---------- Exercise data ----------

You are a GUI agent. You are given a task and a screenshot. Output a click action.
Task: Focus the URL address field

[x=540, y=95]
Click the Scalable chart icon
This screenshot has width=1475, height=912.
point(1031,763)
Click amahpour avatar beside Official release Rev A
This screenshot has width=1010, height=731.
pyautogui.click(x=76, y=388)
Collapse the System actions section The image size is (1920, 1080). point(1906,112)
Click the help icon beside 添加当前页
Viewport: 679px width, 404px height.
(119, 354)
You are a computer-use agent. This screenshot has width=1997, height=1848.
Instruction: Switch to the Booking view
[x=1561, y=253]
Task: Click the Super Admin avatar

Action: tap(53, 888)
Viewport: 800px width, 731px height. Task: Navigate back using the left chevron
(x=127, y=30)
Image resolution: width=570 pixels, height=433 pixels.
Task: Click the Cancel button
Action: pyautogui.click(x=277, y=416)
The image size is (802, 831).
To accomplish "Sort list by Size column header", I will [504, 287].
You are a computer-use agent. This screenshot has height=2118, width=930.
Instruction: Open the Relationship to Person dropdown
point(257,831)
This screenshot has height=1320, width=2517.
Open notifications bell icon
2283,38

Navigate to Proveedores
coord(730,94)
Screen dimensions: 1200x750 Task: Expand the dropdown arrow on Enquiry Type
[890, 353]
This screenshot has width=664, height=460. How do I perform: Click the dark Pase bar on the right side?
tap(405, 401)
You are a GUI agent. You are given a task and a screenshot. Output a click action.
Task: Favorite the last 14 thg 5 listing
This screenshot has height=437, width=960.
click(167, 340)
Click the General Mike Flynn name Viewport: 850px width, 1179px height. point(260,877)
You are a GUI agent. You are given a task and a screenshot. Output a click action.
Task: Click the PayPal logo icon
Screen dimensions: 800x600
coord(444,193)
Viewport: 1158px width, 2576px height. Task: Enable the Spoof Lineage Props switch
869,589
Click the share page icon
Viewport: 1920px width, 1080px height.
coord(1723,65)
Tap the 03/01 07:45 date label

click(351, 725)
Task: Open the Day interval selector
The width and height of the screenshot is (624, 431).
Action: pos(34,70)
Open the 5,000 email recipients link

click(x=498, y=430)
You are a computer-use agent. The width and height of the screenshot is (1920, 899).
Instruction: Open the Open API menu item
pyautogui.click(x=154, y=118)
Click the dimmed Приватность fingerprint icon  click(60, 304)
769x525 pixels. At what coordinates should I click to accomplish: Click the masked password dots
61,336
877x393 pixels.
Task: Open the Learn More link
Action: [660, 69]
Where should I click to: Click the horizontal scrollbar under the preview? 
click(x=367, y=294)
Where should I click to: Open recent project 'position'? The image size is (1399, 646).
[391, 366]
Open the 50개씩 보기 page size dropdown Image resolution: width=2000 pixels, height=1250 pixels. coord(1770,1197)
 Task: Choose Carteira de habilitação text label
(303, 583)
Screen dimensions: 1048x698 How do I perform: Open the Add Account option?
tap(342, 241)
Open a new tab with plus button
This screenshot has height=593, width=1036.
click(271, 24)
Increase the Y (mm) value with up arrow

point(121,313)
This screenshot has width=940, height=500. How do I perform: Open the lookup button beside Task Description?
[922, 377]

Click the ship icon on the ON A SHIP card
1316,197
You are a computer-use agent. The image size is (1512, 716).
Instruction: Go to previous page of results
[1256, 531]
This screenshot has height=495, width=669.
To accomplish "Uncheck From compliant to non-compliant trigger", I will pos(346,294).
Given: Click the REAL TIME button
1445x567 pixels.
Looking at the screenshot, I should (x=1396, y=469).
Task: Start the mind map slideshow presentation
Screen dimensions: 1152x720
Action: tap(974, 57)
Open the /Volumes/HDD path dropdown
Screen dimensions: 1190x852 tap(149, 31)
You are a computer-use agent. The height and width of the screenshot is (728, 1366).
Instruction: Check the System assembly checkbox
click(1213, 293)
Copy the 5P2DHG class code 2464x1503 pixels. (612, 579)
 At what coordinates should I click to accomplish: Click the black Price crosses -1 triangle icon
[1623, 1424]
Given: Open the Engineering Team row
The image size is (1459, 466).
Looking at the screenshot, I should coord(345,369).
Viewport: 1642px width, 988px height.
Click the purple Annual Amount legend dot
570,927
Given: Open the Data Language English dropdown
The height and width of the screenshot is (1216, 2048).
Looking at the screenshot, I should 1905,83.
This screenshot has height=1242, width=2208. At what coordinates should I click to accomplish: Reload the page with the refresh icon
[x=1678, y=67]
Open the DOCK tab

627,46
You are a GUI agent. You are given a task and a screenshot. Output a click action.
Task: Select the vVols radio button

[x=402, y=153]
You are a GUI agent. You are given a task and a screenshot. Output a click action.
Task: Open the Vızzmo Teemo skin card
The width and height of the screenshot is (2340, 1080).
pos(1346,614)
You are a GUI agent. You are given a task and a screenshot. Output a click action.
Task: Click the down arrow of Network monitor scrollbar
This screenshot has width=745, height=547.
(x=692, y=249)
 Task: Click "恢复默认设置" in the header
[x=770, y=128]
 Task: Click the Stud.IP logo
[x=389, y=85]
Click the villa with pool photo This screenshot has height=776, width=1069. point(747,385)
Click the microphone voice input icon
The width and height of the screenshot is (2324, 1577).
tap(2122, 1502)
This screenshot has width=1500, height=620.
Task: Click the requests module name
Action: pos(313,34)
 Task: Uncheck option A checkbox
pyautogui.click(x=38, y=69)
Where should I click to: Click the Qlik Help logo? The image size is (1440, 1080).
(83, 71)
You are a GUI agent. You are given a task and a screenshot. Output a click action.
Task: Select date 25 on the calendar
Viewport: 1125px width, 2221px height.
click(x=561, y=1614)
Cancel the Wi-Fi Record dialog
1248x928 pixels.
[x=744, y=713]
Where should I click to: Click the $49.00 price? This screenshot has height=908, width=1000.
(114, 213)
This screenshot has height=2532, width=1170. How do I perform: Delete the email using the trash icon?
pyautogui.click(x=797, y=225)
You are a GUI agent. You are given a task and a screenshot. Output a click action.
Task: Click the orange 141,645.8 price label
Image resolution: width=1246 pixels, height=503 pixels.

----------

- _Brief_
Count the lines in the listing above that include the word "option", and reply with the number alone.

- _Task solution_
2